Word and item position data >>
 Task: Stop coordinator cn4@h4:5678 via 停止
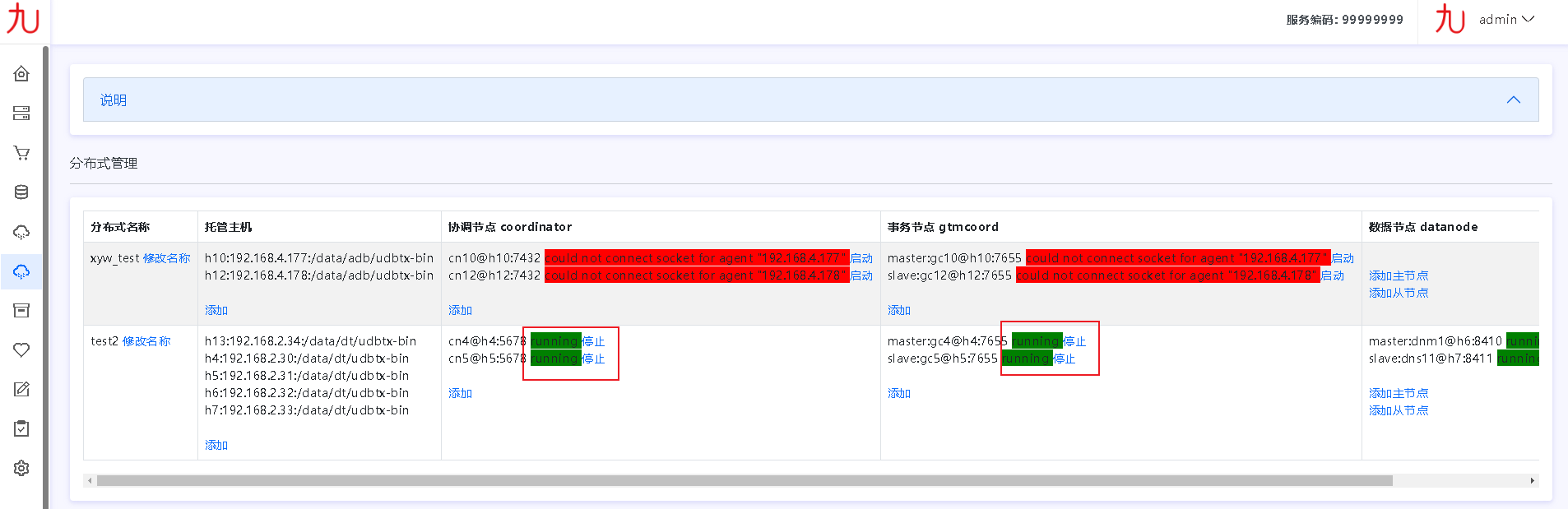(593, 341)
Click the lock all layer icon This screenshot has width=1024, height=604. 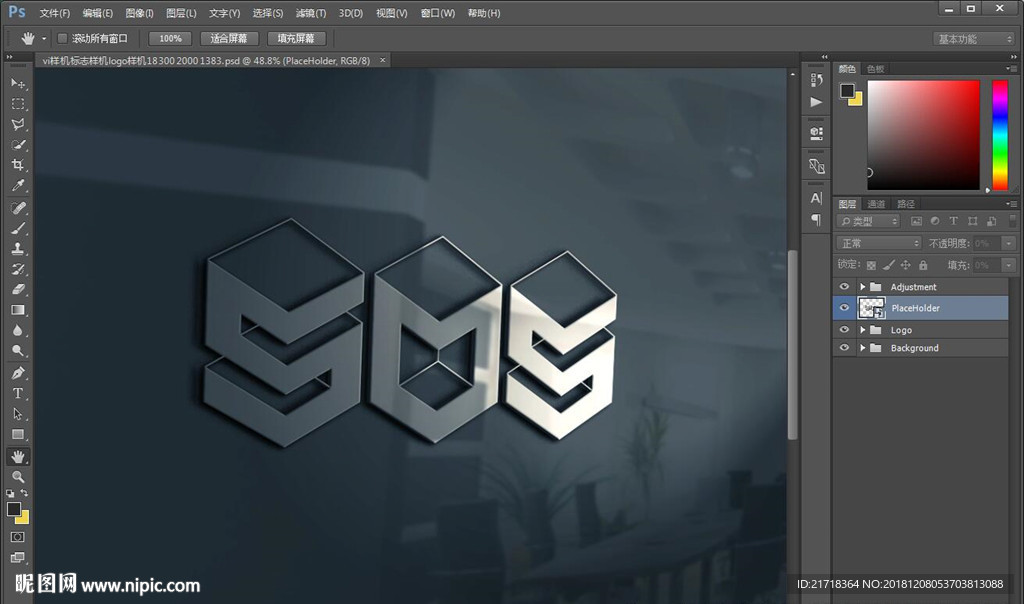(923, 265)
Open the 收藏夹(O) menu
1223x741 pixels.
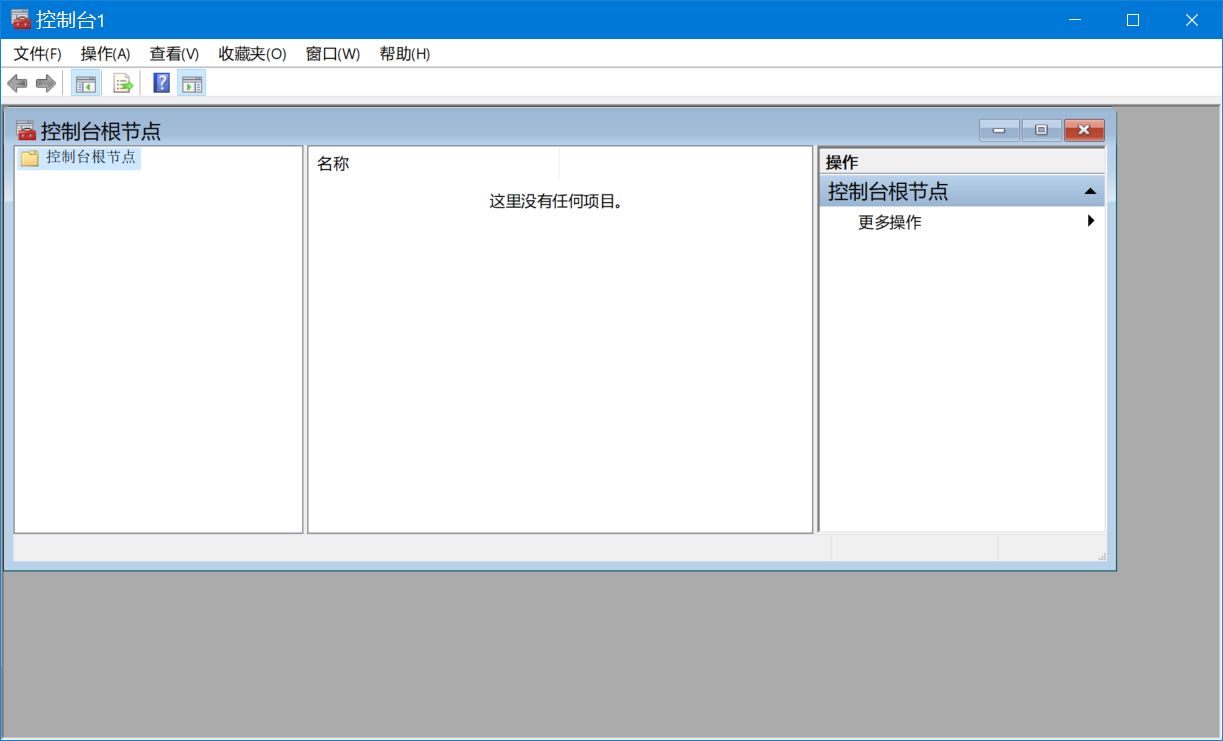coord(252,54)
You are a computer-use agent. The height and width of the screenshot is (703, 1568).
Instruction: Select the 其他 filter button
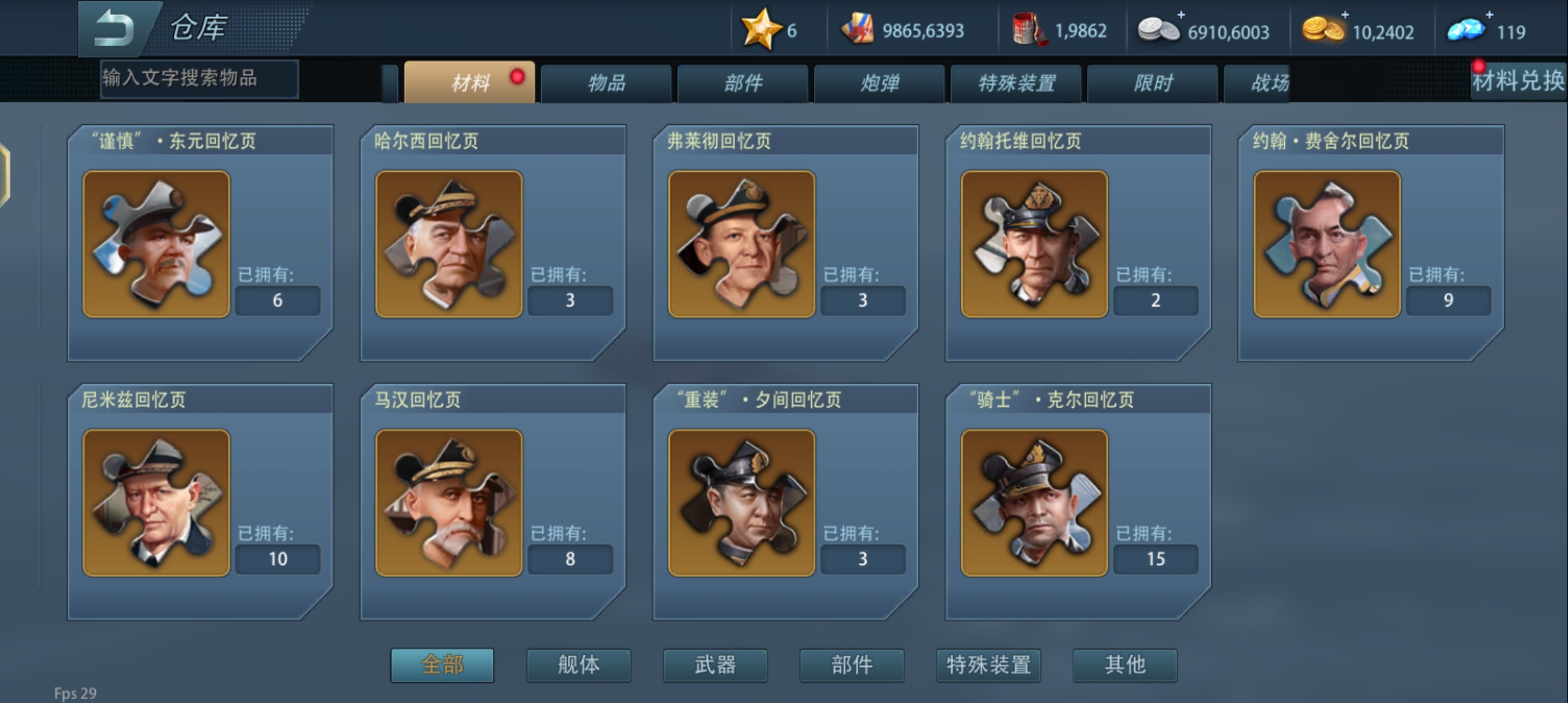pos(1125,665)
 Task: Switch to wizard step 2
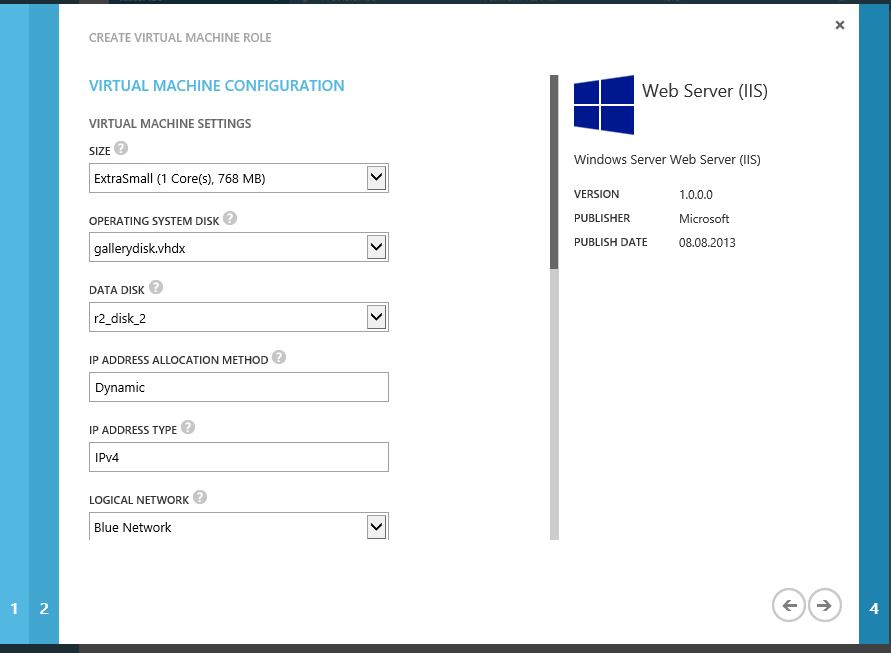click(43, 608)
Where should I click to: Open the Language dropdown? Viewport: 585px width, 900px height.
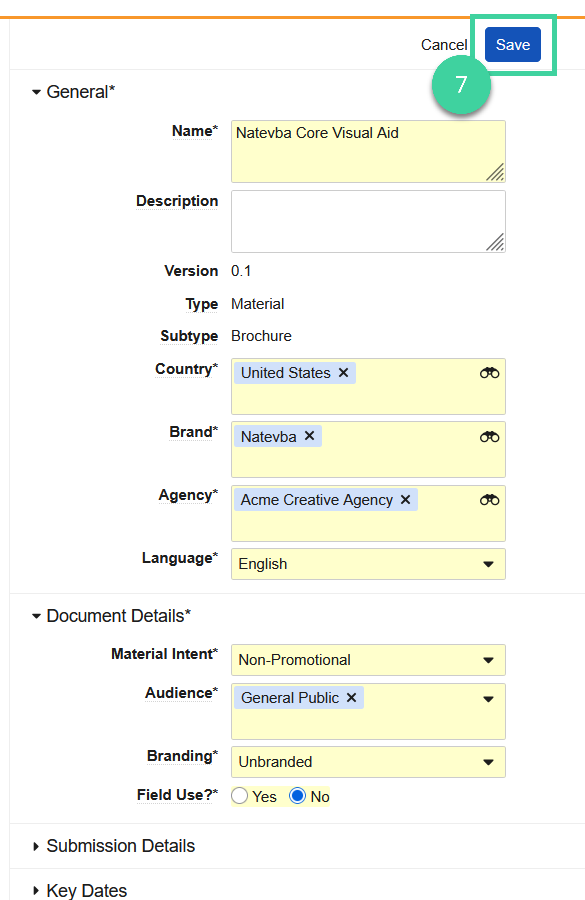pos(489,564)
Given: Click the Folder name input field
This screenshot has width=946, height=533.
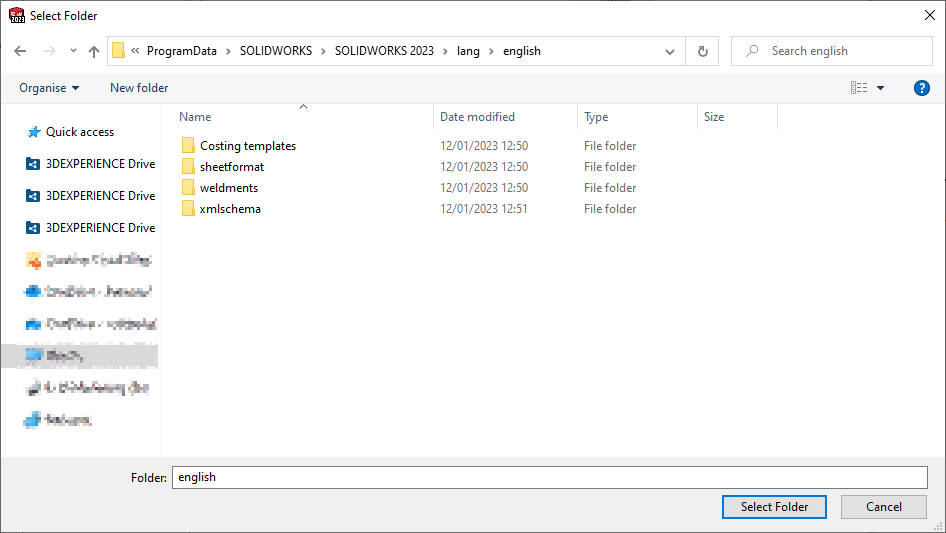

Problem requirements >> Rescale the stretch of entries from the line containing "Open the 收藏夹(O) menu" through the line containing "pos(489,564)", both included, by reproducing every line with its request and multiplying each coordinate in the answers by 2.3, rounding to whole numbers with halves rounded up. Omit the pictures from your reply.

Output of the task >>
Open the 收藏夹(O) menu
1223x741 pixels.
coord(580,124)
You are a computer-use agent. The height and width of the screenshot is (703, 1568).
Instruction: Select the 其他 filter button
pos(2588,1530)
 Task: Switch to wizard step 2
click(99, 1398)
Where should I click to: Open the Language dropdown? Viewport: 585px width, 900px height.
pos(1125,1297)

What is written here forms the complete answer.